Put the material below into a numbered list, beginning at the line that has "Where should I click to: Select" and stopping after the line that has "(x=112, y=15)". Leave out any blank lines.

Task data
^^^^^^^^^^^^^^^^

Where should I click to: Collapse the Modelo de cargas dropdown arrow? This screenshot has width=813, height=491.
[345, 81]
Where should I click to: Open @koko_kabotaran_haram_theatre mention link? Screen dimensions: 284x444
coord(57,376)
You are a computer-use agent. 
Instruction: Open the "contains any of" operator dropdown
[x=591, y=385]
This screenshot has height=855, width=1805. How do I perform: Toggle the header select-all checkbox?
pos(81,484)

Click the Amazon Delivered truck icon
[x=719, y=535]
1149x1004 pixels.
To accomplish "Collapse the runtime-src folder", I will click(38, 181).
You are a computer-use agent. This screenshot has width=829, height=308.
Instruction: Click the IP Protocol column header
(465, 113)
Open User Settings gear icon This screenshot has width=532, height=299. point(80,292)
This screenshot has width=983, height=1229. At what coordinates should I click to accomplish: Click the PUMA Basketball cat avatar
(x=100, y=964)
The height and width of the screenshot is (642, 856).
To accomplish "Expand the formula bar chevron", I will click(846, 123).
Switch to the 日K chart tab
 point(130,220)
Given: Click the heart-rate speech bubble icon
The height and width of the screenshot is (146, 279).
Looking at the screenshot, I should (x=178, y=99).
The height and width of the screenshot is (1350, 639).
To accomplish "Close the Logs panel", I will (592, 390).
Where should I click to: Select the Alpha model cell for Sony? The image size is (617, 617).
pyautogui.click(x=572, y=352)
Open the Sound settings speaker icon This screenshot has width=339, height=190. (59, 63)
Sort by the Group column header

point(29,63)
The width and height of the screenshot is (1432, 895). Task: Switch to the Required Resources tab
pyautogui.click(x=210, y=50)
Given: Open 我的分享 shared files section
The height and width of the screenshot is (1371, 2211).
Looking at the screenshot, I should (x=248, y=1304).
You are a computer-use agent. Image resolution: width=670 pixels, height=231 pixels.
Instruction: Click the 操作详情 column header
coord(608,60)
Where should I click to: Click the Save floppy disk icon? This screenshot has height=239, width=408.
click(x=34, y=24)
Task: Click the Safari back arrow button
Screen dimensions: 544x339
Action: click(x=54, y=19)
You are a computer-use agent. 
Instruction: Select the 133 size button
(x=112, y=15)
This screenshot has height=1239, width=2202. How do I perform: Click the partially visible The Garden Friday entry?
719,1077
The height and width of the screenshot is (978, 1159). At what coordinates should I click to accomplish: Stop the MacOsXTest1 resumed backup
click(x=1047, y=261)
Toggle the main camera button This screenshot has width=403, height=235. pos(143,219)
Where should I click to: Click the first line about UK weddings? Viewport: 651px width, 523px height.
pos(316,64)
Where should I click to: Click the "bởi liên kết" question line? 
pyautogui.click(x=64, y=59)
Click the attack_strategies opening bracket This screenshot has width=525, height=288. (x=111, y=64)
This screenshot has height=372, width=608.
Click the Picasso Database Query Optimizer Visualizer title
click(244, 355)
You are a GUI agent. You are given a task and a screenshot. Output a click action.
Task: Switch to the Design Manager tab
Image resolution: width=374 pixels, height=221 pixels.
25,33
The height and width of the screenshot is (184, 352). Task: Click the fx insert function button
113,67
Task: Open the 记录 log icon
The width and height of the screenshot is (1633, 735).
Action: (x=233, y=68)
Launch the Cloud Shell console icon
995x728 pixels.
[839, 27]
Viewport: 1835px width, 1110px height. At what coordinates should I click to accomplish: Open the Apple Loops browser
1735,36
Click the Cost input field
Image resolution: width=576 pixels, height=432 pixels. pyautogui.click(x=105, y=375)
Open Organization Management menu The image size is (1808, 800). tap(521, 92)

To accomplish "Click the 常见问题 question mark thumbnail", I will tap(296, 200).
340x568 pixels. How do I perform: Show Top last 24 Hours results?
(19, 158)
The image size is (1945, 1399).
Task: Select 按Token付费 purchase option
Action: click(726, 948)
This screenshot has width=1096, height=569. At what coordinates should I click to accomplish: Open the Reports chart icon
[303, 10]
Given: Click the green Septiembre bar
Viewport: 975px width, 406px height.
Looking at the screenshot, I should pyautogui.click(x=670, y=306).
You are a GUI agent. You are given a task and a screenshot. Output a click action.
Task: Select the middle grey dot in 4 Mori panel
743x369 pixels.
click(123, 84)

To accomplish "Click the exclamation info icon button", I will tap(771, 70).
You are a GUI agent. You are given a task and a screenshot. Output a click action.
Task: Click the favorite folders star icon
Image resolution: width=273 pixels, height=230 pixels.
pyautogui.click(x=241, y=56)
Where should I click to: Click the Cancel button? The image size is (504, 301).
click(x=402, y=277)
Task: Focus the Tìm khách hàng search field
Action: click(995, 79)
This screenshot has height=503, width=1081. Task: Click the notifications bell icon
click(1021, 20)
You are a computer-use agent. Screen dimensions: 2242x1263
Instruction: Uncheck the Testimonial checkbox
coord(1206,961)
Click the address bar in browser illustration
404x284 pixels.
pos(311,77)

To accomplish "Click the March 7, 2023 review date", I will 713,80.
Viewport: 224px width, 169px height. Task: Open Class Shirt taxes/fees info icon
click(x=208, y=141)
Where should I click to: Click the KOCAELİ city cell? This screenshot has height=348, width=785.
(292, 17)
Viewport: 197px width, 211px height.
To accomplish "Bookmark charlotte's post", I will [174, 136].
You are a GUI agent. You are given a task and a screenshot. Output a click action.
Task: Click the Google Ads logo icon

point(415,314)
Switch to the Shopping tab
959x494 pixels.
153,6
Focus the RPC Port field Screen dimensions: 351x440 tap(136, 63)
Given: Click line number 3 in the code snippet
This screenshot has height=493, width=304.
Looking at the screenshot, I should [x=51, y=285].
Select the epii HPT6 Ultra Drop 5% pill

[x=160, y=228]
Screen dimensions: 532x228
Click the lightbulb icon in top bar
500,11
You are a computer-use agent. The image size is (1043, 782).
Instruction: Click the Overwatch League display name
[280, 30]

^^^^^^^^^^^^^^^^

Worked answer
1. Where should I click to: Select the Alpha model cell for Sony? The image size is (617, 617).
2. pyautogui.click(x=572, y=352)
3. Open the Sound settings speaker icon This screenshot has width=339, height=190. (59, 63)
4. Sort by the Group column header
5. point(29,63)
6. The width and height of the screenshot is (1432, 895). Task: Switch to the Required Resources tab
7. pyautogui.click(x=210, y=50)
8. Given: Open 我的分享 shared files section
9. The height and width of the screenshot is (1371, 2211).
10. Looking at the screenshot, I should (x=248, y=1304).
11. You are a computer-use agent. Image resolution: width=670 pixels, height=231 pixels.
12. Instruction: Click the 操作详情 column header
13. coord(608,60)
14. Where should I click to: Click the Save floppy disk icon? This screenshot has height=239, width=408.
15. click(x=34, y=24)
16. Task: Click the Safari back arrow button
17. Screen dimensions: 544x339
18. Action: click(x=54, y=19)
19. You are a computer-use agent. 
20. Instruction: Select the 133 size button
21. (x=112, y=15)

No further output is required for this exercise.